Hi, I know how to show the following sequence goes to its limit, but i need to do it using the definition, of which i am having trouble, i've started how i should though i think.

$\displaystyle x_{n} = \sqrt{n+1} - \sqrt{n}$

prove $\displaystyle x_{n} \rightarrow 0$

Let $\displaystyle \epsilon > 0$ be given

Let $\displaystyle N=N(\epsilon )$ be an integer greater than ...(answer goes here)...

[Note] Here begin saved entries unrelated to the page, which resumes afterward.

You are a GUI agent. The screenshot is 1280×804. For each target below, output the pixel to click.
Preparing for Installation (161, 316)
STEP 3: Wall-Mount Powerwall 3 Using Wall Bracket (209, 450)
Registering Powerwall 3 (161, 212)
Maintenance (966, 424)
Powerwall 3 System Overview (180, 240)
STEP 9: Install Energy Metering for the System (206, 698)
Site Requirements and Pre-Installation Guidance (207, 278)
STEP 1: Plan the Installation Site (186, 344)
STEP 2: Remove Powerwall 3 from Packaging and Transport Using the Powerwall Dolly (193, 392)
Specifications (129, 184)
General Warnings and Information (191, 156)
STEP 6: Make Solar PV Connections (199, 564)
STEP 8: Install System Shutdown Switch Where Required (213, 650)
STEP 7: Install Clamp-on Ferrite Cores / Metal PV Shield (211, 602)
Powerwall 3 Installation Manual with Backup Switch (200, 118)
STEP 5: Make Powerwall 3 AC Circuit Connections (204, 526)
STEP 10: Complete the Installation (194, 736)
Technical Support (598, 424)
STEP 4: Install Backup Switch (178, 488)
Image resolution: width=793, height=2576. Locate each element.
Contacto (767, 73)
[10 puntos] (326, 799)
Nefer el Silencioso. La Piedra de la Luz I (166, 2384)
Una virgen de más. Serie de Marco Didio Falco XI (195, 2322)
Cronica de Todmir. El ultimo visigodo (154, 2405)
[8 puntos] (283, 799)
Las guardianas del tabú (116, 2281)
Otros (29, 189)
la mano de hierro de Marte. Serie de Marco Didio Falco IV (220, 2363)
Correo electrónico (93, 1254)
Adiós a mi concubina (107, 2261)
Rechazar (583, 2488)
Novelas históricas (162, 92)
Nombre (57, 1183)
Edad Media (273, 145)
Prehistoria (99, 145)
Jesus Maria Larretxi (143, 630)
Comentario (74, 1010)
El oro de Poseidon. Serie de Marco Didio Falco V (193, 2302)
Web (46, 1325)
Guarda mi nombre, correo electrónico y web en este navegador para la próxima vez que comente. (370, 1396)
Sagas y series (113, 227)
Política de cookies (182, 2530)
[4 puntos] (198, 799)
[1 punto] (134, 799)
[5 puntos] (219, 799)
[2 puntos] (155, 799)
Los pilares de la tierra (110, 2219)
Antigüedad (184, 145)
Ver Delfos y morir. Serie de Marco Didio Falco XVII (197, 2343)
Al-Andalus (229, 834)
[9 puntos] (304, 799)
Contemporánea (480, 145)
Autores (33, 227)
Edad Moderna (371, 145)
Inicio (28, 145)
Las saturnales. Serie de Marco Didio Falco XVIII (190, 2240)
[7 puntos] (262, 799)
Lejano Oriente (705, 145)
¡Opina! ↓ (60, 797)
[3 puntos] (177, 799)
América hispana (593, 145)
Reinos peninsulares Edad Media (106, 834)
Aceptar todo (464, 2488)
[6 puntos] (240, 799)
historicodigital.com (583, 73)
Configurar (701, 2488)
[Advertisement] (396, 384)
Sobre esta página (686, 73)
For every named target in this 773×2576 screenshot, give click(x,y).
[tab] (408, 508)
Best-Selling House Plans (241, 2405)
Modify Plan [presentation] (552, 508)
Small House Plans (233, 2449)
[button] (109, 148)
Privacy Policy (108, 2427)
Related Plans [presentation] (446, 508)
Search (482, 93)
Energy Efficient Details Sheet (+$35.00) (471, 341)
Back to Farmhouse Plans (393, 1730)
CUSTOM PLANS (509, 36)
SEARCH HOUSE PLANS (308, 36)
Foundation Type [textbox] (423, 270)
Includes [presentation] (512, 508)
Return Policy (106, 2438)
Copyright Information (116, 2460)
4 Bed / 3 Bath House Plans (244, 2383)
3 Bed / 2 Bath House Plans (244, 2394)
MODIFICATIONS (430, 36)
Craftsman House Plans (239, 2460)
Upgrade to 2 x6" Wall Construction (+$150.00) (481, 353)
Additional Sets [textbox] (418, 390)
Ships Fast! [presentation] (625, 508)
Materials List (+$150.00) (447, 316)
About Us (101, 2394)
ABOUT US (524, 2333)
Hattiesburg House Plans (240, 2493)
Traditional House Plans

Then for all $\displaystyle n>N$ we have

$\displaystyle |x_{n} - l| = |\sqrt{n+1}-\sqrt{n} - 0|$

$\displaystyle |x_{n} - l| = |\sqrt{n+1} - \sqrt{n}|$

$\displaystyle \sqrt{n+1} - \sqrt{n} = \dfrac{(\sqrt{n+1} - \sqrt{n})(\sqrt{n+1} + \sqrt{n})}{\sqrt{n+1} + \sqrt{n}}

$

$\displaystyle |x_{n} - l| = \dfrac{1}{\sqrt{n+1} + \sqrt{n}}$

and that is where i get stuck.

I'm not sure if this definition method of proof is well known so if you would like an example of a completed question just ask. Thanks.